RIGA, February 5 (RIA Novosti) - A former Soviet partisan convicted of war crimes in Latvia but later cleared by the European Court of Human Rights will fight Latvia in court until "the end of his life," his lawyer said on Thursday.

"Unfortunately, the veteran's health is not the best, but he is ready to fight against Latvia to the end, even if that means to the end of his life," lawyer Mikhail Ioffe said at a news conference.

Vasily Kononov, 86, led a group of resistance fighters against Nazi Germany in the Baltic state during World War II. He was convicted by a Latvian court of ordering the killing of nine villagers in 1944, with some reports saying the dead included a pregnant woman.

He admitted to the killings, but said the dead were Nazi collaborators who were caught in crossfire. Latvia was under German occupation at the time of the incident.

The European Court of Human Rights last week accepted Latvia's appeal against a June ruling that Riga must pay the World War II veteran 30,000 euros ($47,000) in damages, now to be reviewed in the Strasburg court's Grand Chamber, the tvnet.lv website said.

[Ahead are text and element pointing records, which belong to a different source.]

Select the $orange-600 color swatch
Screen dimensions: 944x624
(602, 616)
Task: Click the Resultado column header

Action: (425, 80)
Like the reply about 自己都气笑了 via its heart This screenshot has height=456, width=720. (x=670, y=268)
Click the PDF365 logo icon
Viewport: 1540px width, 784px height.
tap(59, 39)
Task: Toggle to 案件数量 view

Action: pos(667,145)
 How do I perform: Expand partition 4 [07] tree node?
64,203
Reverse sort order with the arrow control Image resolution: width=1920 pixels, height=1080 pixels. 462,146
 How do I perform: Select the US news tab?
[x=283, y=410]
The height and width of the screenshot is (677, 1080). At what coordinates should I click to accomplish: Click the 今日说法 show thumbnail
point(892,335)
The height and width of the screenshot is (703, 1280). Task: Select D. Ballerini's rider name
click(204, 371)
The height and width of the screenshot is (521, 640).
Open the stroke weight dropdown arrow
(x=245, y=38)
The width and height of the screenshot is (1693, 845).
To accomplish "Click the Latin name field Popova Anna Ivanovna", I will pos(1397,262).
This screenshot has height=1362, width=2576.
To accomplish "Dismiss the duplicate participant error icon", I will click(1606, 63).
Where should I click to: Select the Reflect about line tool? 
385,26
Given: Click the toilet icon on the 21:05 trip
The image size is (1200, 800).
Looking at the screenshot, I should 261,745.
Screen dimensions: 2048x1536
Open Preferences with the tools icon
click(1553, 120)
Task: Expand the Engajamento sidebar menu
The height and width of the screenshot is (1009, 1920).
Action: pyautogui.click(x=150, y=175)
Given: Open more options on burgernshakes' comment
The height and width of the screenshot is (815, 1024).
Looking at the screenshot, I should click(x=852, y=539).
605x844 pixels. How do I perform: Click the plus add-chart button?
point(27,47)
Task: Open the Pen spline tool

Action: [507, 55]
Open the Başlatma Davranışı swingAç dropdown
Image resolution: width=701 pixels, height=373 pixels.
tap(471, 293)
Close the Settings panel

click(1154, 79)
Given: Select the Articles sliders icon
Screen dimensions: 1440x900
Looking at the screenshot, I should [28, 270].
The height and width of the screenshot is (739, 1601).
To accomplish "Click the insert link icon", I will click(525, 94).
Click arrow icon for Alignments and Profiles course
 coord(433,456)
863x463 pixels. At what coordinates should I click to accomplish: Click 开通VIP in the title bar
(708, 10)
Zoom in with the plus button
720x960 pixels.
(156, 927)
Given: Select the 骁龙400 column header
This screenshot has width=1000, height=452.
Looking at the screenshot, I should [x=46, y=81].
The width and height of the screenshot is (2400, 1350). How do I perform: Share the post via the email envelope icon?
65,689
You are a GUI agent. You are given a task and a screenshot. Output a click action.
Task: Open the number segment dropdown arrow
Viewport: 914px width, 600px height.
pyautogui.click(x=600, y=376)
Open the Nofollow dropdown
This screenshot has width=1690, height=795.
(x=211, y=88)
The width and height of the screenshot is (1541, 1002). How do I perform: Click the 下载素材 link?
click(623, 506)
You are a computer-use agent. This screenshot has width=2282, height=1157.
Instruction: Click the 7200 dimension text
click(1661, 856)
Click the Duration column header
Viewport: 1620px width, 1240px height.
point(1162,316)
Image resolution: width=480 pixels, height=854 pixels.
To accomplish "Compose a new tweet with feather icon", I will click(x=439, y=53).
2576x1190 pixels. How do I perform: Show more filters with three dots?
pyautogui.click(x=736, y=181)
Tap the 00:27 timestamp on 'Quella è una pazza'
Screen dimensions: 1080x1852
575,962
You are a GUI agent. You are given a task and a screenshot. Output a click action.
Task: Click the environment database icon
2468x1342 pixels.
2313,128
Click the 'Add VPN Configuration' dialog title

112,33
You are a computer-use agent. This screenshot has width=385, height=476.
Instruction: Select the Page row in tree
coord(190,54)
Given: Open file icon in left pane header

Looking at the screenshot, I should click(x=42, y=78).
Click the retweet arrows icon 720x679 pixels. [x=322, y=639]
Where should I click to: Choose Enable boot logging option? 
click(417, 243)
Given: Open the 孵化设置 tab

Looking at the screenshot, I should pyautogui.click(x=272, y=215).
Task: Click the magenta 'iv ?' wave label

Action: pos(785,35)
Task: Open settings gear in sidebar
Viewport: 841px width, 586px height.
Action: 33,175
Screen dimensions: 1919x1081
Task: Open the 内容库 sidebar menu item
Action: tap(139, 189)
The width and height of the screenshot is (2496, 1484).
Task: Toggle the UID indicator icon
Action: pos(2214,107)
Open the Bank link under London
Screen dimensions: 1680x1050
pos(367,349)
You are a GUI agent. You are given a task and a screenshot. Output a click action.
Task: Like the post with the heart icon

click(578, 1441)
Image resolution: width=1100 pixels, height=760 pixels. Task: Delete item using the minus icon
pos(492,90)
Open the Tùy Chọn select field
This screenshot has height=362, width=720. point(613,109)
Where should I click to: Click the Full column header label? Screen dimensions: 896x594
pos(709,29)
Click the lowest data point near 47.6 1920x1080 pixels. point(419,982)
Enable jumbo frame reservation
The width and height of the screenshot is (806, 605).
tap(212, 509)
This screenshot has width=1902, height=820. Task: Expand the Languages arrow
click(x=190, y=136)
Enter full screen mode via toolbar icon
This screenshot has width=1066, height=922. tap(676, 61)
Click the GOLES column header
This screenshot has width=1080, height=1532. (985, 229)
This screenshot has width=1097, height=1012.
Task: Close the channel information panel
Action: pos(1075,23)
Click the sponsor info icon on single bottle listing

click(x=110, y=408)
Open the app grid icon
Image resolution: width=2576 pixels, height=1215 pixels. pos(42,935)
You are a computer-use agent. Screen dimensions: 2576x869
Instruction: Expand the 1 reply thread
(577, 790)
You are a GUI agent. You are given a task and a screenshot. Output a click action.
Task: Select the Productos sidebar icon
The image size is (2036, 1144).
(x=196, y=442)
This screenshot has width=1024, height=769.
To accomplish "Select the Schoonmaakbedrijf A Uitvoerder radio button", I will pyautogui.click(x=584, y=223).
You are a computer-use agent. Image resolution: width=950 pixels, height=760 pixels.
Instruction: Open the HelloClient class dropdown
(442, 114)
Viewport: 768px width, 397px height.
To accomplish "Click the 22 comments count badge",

The Latvian government filed the appeal after a June 19, 2008, ruling ordered Latvia to pay Kononov compensation for being held in custody on charges of war crimes.

Ioffe could not say when the hearing before the Grand Chamber would take place, but expressed the hope it would occur while Kononov was still alive.

Kononov had originally demanded 5 million euros ($7.8 million) in compensation and called the 30,000-euro award "a mockery." In 2007, the European court dismissed all charges against Kononov and declared him not guilty.

A retired police colonel born in Latvia, Kononov was arrested in 1998 and sentenced to six years in prison in 2000 on genocide charges. In 2004, after several years of litigation, his sentence was cut to 20 months and the charges changed to "war crimes." Kononov filed an appeal with the Strasbourg court the same year.

The court rejected Kononov's other demands, which included moral damages and compensation for the apartment and plot of land he had been forced to sell in order to pay for court expenses and medical treatment.

Russia subsequently applied pressure on Latvian and European authorities over the case and in April 2004 Kononov was granted Russian citizenship by then-President Vladimir Putin.